> **INSTRUCTIONS TO FOLLOW**:
Please update the material starting at the line that has "22, 568, 28)" and ending after the line that has "626, 884, 690)" by changing "clicked" to "selected" and leaving all else untouched. Return only those lines.

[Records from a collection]
------
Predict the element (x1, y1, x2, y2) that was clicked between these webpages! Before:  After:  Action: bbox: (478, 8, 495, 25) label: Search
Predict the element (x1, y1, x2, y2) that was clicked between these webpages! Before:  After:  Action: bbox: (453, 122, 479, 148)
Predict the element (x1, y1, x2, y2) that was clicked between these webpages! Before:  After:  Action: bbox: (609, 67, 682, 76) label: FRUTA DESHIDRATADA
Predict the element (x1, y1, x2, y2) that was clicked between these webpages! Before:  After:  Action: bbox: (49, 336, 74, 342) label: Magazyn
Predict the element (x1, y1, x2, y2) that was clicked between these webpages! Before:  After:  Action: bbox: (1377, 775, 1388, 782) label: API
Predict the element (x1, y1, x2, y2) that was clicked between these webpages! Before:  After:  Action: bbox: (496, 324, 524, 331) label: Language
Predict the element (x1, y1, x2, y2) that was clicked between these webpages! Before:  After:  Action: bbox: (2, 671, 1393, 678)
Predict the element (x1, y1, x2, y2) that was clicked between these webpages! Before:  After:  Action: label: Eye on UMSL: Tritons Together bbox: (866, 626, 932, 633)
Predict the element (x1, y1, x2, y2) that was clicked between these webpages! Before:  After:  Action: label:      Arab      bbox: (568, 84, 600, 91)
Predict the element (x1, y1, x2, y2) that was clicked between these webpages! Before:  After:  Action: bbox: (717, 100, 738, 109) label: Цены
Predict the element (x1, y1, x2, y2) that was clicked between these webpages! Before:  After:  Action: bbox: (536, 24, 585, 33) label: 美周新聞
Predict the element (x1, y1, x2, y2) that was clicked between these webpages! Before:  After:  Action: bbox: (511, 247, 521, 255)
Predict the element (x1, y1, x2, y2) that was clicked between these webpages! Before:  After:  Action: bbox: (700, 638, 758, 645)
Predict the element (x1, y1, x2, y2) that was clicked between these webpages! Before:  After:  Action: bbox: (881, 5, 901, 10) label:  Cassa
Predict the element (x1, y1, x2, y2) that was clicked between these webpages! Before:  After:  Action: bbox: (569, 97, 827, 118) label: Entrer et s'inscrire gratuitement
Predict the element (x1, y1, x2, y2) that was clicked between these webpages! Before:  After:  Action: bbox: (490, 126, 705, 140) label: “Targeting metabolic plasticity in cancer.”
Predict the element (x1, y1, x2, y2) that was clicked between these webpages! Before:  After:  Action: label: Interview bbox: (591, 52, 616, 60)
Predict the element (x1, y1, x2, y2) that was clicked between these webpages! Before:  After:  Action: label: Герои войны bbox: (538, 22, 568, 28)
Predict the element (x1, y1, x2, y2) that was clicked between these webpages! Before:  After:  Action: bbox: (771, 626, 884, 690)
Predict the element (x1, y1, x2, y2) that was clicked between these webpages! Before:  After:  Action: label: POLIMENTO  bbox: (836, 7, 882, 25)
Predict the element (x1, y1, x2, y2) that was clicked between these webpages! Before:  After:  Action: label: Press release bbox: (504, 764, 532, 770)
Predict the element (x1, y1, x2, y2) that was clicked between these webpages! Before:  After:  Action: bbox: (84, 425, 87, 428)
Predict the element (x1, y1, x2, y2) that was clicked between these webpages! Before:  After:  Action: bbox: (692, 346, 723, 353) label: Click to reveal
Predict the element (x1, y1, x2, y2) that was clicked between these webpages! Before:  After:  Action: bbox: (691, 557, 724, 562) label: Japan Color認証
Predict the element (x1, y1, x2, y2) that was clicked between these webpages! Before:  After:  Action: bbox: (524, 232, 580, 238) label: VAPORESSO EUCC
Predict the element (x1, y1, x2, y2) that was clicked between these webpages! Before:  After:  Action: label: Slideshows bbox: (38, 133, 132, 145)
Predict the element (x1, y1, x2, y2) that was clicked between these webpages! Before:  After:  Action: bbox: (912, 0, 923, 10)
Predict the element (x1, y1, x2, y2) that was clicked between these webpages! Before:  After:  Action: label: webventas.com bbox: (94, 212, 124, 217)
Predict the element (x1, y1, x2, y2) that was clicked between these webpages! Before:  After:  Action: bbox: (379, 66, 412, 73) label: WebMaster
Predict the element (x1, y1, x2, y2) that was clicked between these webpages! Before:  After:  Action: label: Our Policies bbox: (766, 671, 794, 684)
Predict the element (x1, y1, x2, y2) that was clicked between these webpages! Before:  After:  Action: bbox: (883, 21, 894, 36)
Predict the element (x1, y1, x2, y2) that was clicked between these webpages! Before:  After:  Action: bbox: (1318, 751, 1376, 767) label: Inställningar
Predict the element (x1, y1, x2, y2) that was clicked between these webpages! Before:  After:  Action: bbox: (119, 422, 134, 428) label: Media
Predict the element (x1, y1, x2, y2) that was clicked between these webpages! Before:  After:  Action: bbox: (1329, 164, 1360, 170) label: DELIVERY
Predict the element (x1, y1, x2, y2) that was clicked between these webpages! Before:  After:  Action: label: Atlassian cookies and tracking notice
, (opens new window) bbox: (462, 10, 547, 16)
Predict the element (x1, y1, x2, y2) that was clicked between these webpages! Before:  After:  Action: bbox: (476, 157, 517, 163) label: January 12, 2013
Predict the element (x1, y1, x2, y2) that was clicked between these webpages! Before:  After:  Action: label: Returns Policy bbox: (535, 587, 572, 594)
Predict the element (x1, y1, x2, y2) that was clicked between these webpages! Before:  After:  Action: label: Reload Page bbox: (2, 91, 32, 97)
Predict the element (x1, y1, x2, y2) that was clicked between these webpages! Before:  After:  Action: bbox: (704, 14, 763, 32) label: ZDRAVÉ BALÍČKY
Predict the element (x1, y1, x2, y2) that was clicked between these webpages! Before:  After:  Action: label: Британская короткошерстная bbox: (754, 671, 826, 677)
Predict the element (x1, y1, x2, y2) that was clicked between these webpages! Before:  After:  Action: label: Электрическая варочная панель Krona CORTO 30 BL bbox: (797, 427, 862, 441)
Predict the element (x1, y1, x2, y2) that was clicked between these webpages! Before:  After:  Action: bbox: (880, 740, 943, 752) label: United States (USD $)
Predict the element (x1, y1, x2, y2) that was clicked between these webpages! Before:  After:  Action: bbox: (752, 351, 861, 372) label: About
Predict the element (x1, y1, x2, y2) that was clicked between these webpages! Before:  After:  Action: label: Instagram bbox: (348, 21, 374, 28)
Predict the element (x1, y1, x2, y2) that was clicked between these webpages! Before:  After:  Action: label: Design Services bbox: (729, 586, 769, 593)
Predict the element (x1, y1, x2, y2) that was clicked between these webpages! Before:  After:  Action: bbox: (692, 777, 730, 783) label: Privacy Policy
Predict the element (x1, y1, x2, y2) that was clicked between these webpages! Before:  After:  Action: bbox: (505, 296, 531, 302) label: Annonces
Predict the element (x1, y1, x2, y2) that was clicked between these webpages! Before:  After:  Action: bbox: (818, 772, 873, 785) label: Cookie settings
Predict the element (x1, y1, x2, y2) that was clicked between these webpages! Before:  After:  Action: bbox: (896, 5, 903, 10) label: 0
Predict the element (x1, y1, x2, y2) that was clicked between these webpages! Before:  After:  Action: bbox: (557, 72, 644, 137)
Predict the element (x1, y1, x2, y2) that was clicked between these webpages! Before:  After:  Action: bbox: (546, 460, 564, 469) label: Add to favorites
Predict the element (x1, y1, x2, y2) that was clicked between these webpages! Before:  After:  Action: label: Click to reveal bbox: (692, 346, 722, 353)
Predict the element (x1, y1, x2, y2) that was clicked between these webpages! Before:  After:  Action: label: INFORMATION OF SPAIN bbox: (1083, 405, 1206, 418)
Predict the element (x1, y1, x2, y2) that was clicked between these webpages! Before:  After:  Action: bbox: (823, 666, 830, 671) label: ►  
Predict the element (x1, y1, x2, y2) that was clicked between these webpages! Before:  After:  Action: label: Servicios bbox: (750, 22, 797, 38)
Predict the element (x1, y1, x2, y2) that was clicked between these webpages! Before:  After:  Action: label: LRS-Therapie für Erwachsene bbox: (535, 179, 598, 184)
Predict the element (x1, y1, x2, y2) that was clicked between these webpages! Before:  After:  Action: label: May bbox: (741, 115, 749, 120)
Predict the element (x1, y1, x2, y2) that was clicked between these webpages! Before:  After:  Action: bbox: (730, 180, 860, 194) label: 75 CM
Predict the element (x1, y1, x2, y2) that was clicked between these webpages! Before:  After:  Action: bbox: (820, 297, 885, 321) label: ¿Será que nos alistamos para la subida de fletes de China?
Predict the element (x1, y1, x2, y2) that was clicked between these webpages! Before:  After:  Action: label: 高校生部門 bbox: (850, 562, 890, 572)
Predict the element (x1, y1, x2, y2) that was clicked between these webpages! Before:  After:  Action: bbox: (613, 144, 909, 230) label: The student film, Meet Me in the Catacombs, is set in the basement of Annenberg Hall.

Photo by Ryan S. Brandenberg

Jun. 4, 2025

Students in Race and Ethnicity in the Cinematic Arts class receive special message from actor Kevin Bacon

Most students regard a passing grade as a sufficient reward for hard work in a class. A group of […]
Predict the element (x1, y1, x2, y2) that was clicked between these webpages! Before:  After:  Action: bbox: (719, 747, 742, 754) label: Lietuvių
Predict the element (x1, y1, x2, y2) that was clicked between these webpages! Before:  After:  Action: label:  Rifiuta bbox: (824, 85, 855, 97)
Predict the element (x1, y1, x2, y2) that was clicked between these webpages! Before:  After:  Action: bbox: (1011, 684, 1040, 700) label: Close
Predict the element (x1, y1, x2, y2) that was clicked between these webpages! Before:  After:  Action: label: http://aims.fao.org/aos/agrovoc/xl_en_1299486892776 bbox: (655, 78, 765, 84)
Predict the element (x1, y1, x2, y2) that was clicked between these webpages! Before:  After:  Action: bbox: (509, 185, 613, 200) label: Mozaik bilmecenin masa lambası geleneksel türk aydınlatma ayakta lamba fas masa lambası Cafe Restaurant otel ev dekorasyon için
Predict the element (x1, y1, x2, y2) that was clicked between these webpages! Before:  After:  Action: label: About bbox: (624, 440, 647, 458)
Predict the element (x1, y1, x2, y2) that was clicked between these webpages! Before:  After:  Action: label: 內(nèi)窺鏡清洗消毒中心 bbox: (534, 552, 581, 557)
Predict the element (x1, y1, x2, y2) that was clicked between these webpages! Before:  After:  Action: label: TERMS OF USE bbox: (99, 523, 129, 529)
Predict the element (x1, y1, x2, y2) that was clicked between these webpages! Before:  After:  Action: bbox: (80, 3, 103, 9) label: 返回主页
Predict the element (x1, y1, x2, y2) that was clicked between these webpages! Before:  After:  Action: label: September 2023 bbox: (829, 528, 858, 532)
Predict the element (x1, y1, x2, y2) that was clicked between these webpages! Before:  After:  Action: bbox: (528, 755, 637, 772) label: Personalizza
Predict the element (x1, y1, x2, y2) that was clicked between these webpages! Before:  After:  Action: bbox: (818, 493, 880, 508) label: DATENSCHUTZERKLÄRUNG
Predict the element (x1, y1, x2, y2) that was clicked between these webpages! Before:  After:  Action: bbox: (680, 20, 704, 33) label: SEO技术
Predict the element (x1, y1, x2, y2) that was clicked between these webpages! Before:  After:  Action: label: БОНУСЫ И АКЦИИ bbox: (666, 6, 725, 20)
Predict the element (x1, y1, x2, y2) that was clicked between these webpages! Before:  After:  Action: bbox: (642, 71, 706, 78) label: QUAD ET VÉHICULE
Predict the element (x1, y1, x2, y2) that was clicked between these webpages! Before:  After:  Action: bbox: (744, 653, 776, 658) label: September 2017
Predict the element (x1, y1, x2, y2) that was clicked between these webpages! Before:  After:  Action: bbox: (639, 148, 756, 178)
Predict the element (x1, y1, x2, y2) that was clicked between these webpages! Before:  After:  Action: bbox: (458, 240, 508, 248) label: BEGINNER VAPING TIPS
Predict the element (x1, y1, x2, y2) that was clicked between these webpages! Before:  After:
------
> **ANSWER**:
Predict the element (x1, y1, x2, y2) that was selected between these webpages! Before:  After:  Action: label: Герои войны bbox: (538, 22, 568, 28)
Predict the element (x1, y1, x2, y2) that was selected between these webpages! Before:  After:  Action: bbox: (771, 626, 884, 690)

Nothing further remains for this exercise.